Fundoshi are traditional Japanese loincloths that were historically worn as
men's underwear and as outwear by laborers and rickshaw drivers. Today
they are commonly worn to festivals. They are also famously worn
by sumowrestlers.

18. Summer Yukata


Yukata are inexpensive traditional cotton robes that are widely worn to
summer matsuri in Japan. They are worn by both men and women and help
to give events a festive feel.
19. Irasshaimase!
Irasshaimase is the traditional way to welcome customers in Japan that's
essentially an ultra-polite way to say "please come in." It's said by staff in
Japan when they first see a customer.
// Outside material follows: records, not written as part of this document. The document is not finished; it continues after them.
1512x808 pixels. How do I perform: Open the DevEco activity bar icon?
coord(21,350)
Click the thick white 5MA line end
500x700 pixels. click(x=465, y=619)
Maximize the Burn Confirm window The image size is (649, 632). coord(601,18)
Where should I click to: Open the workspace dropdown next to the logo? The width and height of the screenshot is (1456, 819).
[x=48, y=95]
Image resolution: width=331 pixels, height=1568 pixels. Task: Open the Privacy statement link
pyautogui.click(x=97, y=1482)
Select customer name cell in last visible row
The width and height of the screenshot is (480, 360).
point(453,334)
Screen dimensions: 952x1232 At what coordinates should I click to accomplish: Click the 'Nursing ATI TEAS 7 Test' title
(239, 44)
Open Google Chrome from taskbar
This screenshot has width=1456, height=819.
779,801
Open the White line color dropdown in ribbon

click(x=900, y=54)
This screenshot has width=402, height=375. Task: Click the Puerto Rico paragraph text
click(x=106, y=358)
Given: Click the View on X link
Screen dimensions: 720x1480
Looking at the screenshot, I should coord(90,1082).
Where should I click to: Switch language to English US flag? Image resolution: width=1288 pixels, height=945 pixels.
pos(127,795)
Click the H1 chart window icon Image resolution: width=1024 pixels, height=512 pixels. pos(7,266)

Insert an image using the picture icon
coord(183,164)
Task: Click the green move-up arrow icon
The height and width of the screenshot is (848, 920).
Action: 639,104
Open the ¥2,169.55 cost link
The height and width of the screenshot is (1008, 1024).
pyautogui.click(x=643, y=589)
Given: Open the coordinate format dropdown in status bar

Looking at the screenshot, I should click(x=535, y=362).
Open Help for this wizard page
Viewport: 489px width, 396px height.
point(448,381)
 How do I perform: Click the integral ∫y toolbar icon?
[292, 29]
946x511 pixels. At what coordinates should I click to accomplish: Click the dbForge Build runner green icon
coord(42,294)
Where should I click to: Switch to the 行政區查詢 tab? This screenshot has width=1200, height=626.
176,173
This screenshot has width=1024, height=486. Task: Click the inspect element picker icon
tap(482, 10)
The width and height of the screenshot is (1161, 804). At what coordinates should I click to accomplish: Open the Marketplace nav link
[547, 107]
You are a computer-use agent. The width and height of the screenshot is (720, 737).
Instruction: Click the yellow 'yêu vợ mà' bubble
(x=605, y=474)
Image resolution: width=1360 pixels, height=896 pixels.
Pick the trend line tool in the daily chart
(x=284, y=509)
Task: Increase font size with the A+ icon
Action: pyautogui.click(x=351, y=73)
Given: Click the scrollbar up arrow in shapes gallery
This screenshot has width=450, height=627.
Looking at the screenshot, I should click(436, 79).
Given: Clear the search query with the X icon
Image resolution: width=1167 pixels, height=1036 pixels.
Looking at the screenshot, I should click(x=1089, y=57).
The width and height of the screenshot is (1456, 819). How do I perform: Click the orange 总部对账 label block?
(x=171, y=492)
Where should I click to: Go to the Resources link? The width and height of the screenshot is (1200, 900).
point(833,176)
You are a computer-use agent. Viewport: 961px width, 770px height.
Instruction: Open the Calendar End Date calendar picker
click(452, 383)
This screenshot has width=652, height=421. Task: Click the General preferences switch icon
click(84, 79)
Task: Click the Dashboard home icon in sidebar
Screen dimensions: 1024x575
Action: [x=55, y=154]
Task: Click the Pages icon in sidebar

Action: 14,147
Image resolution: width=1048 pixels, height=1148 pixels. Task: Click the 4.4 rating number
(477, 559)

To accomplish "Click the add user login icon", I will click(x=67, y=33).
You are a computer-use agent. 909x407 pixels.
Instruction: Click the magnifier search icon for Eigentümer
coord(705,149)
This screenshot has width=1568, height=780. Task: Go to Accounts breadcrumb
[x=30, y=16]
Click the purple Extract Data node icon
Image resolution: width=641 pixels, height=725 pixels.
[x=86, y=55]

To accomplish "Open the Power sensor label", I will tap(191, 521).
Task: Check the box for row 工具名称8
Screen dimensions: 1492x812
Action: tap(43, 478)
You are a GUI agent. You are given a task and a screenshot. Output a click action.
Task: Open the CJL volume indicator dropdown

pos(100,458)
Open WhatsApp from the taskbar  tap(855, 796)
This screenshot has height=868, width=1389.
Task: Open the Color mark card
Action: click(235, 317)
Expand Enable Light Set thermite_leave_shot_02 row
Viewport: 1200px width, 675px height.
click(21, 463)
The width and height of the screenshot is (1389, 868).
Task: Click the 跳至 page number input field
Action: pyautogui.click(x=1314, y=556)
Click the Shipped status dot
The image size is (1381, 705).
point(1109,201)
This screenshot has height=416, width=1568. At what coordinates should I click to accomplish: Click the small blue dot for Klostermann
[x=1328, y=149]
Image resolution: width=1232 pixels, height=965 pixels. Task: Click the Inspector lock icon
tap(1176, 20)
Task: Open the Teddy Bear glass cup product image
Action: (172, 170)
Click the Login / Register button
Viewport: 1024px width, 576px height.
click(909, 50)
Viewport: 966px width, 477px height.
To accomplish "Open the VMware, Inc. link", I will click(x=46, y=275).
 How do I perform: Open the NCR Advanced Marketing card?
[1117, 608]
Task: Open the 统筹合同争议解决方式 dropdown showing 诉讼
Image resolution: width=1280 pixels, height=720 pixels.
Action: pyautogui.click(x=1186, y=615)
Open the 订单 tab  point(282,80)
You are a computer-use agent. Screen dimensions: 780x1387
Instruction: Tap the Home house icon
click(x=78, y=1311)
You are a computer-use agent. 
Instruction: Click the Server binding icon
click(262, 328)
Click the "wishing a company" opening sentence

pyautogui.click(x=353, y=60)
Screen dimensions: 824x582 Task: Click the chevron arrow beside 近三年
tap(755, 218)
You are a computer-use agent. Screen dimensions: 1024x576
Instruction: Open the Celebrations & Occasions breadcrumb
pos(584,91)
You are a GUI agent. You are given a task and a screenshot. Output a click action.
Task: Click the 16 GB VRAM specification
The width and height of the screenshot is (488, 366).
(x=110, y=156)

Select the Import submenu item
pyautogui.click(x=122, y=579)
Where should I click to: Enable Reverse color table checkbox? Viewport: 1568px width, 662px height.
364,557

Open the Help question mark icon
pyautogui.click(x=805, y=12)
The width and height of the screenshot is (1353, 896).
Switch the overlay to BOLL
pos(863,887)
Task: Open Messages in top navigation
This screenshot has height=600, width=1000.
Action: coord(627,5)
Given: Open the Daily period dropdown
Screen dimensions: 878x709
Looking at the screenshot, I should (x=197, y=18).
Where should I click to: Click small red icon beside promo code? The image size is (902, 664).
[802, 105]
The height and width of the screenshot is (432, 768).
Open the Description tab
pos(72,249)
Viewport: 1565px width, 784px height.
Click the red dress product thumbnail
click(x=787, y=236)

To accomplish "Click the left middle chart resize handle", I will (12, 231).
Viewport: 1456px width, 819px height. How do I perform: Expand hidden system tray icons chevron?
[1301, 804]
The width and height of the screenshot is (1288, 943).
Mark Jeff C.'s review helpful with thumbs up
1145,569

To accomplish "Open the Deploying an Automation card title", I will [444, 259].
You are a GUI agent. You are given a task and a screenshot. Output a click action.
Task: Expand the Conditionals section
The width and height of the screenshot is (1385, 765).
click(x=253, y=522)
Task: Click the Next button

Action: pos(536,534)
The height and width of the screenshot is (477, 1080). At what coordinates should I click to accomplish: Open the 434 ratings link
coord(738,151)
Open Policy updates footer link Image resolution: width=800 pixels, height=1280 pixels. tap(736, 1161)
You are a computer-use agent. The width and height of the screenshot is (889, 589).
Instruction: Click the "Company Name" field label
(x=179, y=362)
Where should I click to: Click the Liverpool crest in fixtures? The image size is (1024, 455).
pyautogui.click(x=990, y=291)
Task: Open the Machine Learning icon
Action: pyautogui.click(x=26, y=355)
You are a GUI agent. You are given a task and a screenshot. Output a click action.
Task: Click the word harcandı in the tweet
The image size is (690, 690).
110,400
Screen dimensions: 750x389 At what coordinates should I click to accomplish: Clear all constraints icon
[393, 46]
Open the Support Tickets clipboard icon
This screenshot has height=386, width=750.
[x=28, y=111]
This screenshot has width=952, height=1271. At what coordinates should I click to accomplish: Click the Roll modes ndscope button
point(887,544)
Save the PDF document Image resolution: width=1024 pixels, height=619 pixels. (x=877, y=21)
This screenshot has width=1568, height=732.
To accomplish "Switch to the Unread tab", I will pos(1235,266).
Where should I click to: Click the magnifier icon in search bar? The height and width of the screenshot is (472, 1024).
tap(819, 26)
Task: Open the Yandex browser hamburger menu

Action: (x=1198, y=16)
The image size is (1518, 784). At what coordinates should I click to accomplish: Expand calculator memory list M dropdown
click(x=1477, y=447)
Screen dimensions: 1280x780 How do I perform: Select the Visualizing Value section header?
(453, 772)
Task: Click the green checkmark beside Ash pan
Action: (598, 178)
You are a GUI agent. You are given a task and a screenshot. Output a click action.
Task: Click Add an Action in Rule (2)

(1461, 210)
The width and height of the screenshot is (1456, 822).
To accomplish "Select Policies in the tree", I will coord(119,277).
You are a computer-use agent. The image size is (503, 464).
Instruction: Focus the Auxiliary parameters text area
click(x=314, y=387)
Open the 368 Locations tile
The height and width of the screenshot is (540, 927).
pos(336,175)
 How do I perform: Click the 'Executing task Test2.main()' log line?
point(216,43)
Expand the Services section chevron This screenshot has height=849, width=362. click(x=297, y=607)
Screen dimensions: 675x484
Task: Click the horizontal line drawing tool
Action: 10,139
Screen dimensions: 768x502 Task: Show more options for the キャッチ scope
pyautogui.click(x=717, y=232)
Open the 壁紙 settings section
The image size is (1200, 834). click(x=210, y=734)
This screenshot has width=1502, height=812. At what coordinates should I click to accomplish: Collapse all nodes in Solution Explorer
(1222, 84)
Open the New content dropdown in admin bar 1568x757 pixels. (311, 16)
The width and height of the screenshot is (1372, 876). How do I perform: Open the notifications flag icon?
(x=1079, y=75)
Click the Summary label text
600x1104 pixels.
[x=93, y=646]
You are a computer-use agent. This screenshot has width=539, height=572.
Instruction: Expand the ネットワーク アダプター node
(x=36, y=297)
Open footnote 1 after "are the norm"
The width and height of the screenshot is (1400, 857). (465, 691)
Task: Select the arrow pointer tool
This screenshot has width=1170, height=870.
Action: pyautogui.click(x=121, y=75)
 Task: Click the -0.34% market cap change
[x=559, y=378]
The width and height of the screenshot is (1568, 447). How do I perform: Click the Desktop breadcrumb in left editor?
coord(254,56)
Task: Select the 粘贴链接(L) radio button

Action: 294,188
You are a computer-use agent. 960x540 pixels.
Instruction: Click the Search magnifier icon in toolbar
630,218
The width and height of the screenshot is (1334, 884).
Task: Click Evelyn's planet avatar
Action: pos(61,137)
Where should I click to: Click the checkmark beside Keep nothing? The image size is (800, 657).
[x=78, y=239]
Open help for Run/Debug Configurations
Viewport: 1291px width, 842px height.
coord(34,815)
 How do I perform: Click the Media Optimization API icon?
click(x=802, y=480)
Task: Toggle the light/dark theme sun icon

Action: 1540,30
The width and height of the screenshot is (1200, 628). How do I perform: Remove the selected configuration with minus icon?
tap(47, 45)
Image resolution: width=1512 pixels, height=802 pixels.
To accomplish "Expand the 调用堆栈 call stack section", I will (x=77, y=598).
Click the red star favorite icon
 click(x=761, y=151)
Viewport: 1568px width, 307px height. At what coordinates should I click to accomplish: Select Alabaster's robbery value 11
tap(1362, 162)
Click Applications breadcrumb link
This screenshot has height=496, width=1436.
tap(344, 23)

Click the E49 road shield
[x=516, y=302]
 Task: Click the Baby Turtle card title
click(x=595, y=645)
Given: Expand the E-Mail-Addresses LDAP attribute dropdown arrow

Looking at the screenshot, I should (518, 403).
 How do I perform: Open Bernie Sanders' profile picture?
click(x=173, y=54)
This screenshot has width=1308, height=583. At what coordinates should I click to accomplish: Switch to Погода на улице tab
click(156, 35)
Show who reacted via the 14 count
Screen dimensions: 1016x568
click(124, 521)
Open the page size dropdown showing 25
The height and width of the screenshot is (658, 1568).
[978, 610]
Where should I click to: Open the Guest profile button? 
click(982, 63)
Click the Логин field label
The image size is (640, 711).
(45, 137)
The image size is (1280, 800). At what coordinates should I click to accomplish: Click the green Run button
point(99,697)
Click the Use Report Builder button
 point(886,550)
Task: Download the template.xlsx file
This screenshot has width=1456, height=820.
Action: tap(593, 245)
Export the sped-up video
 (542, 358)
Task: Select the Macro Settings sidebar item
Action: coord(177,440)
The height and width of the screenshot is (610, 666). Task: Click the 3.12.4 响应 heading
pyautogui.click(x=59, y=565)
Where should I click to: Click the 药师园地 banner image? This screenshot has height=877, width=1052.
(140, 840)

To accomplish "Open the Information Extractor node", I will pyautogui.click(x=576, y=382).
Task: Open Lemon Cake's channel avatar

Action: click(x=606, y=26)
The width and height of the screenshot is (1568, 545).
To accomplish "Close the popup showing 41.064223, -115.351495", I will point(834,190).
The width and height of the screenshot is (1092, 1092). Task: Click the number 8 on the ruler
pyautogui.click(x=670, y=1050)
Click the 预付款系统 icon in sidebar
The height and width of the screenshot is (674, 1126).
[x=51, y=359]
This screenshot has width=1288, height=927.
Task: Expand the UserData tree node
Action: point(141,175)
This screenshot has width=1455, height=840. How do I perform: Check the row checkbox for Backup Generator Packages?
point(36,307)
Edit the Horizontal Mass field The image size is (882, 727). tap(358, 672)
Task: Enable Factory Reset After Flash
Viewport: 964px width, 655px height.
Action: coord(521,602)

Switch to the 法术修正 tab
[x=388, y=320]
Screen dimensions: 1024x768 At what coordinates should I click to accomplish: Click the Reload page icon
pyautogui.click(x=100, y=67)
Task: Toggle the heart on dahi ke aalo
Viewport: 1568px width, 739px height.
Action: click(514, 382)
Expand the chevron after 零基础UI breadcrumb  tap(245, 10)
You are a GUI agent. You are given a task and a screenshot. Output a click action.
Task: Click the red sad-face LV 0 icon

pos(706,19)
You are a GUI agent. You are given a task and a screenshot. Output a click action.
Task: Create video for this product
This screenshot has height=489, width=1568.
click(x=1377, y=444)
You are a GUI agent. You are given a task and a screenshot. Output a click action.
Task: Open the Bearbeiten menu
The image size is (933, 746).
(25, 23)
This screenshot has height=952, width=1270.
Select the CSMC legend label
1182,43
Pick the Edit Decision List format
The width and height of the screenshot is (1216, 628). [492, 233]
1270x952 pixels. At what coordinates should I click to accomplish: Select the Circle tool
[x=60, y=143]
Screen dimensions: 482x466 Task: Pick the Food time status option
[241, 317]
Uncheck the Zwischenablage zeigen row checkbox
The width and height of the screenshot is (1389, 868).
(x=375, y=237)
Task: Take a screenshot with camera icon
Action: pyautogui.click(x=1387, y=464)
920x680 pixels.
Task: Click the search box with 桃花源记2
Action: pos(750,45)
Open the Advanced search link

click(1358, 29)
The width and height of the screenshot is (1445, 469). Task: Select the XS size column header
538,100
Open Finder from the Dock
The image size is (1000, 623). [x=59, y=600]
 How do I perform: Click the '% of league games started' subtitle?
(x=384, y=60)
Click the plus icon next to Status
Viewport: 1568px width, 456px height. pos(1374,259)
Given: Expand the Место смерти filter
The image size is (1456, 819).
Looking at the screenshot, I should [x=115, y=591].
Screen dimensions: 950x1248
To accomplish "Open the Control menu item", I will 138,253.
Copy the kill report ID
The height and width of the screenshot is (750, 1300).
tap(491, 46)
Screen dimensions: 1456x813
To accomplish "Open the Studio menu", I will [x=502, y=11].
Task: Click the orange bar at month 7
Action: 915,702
Staff at busy locations such as
department stores might say it thousands of times a day, each time a
customer passes. Atizakaya it's common for all the staff to yell
"Irasshaimase!" in unison whenever a customer enters. This can have quite a
dramatic effect when done right. Most Japanese businesses take this
welcoming phase quite seriously. Staff who welcome customers with an
apathetic tone may be disciplined. As a customer, there's no need to reply to
irasshaimase.

20. Rooster Rakes


Tori-no-ichi, literally "Rooster Rake", is the Japanese business custom of
buying a bamboo rake decorated with lucky symbols at the end of the year.
Markets for Tori-no-ichi pop up all over Japan on the days of the rooster
in November. It's common for business people to negotiate a price for their
rake. When a deal is stuck it's sealed with a traditional hand clapping ritual.